Au fond, cette attaque infructueuse du 5 mai, qui, en intéressant l’honneur militaire de la France, allait donner à l’expédition du Mexique un nouveau caractère, cette attaque infructueuse, dis-je, était peut-être encore un bonheur : elle éclairait toute une situation. Que serait-il arrivé, si, trompée par un succès facile, attirée dans l’intérieur, notre petite armée eût rencontré plus loin quelque épreuve semblable à celle du 5 mai devant Puebla et s’était trouvée ayant l’ennemi en face et ses communications avec la mer interceptées par des tourbillons de guérillas?
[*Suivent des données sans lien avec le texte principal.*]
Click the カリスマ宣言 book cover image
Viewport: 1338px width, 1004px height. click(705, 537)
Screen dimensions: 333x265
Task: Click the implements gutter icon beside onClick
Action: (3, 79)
Six mille hommes de cette trempe, vigoureusement commandés, se fraient sans doute toujours un passage au Mexique. Ils auraient livré des combats heureux sans cesse renouvelés, et ils pouvaient revenir à la fin harcelés, épuisés et décimés sans que leur cœur eût jamais connu la faiblesse. En rentrant à Orizaba par une inspiration de prudence qui devait lui coûter après un revers, le général de Lorencez évitait de tout perdre; il restait dans une contrée salubre, il maintenait ses communications avec la Vera-Cruz, il gardait sa petite armée intacte en attendant que la France vînt à son secours, et il parvenait même dans sa retraite à rallier un des principaux chefs réactionnaires mexicains errant dans le pays, le général Leonardo Marquez, qui lui apportait le contingent délabré de ses bandes presque nues, sans chaussures et sans équipement.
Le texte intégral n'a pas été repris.